ACTION ITEM: Filter the entries down to the lines holding "orange", then copy those lines.

Dataset entries:
┄┄┄┄┄┄

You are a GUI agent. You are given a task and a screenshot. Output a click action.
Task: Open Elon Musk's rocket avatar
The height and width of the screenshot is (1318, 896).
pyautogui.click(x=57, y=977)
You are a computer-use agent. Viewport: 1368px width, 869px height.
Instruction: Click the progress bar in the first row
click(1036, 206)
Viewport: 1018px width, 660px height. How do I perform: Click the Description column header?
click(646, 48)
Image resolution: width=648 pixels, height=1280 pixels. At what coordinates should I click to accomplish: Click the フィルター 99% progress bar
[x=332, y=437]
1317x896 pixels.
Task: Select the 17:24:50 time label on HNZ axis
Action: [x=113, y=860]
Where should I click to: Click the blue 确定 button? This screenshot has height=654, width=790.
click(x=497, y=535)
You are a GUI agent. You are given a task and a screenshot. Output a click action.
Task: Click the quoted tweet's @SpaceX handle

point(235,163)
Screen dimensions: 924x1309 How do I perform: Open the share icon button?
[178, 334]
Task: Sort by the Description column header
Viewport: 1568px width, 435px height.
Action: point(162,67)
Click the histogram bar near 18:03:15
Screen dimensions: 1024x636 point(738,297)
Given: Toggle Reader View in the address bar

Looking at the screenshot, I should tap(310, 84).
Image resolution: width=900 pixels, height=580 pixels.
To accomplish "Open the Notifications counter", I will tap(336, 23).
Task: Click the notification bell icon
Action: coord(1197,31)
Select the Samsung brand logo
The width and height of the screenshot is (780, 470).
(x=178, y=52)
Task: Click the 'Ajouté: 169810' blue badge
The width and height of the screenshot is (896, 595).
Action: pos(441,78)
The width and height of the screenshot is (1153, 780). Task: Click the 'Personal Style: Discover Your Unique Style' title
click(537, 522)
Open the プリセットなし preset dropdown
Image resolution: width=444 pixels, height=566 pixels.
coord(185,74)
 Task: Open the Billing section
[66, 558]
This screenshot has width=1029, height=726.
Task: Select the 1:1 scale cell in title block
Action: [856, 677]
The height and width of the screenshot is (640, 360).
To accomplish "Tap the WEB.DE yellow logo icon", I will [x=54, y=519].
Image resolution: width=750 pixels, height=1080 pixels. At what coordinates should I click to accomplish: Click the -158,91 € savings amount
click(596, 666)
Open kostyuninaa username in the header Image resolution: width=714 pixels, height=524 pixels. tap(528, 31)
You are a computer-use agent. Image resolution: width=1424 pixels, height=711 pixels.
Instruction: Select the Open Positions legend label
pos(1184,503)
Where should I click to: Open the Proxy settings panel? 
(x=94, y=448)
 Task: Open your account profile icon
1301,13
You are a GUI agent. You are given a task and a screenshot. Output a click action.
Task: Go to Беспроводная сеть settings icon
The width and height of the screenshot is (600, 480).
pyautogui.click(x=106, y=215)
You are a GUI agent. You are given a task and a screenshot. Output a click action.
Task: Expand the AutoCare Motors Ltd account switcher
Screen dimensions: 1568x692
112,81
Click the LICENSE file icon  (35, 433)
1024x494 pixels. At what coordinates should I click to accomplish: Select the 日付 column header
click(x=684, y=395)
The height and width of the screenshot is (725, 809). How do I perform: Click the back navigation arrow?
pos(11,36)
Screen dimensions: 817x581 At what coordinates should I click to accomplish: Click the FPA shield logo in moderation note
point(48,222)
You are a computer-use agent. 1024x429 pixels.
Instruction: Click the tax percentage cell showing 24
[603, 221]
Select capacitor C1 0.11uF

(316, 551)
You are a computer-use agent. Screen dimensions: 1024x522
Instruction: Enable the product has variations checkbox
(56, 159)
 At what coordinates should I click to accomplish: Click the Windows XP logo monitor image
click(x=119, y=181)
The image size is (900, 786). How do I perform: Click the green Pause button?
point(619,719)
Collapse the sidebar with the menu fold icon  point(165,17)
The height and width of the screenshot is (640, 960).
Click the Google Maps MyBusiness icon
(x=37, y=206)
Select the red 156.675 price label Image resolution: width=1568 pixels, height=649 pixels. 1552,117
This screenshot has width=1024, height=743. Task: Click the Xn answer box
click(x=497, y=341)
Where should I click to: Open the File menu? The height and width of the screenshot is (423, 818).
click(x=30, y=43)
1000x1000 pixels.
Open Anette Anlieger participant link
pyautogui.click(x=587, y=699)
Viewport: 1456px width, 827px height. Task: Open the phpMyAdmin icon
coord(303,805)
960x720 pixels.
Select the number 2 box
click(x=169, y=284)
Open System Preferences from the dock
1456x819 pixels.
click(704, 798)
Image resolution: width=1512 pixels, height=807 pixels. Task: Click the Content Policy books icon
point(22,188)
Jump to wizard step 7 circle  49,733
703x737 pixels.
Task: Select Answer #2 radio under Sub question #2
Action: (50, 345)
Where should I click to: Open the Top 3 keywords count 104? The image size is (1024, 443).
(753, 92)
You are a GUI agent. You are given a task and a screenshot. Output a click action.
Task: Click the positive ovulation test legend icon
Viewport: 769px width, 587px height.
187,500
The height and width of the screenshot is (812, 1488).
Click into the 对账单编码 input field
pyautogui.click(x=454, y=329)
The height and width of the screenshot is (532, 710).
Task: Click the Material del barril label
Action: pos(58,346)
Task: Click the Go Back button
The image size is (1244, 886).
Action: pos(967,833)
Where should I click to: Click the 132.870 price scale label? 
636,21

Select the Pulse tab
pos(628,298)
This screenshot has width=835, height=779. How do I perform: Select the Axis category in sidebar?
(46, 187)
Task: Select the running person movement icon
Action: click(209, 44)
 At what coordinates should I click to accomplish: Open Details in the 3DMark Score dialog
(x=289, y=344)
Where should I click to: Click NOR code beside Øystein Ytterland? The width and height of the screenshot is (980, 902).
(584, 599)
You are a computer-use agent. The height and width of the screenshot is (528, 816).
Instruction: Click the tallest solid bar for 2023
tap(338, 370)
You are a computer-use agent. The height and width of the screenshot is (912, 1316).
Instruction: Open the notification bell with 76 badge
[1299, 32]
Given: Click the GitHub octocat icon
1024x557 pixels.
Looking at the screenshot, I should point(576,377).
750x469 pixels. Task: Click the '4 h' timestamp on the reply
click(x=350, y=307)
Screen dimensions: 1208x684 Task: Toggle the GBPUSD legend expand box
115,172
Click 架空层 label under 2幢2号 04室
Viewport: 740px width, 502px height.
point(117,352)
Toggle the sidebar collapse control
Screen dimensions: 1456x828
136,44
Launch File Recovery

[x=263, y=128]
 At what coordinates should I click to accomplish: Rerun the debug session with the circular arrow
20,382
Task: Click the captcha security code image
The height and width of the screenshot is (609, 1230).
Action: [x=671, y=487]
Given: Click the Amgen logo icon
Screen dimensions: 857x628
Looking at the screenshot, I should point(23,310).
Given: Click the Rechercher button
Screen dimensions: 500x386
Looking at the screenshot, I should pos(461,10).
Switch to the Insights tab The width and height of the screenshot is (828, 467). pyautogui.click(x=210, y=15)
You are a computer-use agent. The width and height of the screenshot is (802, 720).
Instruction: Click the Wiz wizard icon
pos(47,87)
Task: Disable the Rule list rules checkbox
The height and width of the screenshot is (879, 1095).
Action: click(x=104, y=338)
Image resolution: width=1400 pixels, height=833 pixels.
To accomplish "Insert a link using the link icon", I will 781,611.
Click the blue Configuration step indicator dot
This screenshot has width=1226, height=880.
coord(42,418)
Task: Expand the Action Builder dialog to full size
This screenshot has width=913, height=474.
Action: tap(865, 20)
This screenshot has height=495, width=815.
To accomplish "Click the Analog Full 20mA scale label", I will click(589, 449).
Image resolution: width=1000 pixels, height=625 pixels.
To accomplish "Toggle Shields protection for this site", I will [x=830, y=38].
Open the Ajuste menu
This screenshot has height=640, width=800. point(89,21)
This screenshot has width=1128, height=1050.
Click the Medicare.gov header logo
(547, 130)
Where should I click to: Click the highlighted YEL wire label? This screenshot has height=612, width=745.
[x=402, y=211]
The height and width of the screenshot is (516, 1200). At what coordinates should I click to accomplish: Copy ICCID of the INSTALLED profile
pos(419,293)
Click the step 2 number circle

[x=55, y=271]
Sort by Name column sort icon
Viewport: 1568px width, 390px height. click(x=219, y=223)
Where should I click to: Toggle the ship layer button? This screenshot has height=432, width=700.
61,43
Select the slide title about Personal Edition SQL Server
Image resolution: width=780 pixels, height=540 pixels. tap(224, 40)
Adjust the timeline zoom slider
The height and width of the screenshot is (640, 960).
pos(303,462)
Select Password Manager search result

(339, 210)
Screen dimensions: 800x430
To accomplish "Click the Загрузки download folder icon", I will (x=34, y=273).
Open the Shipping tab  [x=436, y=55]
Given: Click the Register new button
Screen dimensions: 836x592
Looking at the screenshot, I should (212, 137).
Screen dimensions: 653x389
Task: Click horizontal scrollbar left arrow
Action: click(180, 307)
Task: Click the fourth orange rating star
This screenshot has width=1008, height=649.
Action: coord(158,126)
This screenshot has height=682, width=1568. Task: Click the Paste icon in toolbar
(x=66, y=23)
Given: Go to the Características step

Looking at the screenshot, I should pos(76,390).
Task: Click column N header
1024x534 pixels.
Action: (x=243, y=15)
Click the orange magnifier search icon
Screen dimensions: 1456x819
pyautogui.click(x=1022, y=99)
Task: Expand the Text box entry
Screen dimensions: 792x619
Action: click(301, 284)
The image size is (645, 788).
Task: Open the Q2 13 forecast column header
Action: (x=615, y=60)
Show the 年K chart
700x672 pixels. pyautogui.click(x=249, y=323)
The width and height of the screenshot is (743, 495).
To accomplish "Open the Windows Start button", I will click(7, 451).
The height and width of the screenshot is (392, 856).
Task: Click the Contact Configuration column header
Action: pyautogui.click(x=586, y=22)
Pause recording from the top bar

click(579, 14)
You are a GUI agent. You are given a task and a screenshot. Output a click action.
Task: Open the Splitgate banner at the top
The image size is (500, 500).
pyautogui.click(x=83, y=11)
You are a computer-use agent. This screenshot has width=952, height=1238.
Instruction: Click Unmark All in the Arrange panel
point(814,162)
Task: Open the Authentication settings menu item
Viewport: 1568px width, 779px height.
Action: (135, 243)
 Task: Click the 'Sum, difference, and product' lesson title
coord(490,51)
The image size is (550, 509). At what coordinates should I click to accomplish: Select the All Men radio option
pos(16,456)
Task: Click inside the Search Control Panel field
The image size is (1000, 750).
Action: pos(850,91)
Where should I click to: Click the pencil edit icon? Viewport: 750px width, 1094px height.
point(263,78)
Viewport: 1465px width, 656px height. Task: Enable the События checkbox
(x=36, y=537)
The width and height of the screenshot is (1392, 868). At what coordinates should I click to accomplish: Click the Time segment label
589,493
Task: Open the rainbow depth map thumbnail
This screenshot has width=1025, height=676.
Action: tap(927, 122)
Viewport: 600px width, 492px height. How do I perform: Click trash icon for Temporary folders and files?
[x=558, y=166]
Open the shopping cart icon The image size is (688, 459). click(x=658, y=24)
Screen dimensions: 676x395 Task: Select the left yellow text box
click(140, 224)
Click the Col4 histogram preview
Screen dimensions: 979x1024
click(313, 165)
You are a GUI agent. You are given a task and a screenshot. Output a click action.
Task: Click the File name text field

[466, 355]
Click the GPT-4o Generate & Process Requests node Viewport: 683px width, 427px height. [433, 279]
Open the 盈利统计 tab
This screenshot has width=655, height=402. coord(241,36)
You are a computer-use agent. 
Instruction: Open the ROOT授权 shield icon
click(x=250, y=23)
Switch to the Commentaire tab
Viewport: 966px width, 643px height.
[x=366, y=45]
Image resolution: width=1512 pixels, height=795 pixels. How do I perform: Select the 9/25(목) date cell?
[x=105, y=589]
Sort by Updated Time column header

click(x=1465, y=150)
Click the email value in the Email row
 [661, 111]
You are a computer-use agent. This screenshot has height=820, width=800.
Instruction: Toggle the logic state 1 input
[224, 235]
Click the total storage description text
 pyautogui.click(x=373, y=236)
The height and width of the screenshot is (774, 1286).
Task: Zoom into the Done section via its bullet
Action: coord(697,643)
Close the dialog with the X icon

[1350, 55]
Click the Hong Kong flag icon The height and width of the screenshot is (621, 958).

┄┄┄┄┄┄

SOLUTION BELOW:
Task: Click the fourth orange rating star
Click the orange magnifier search icon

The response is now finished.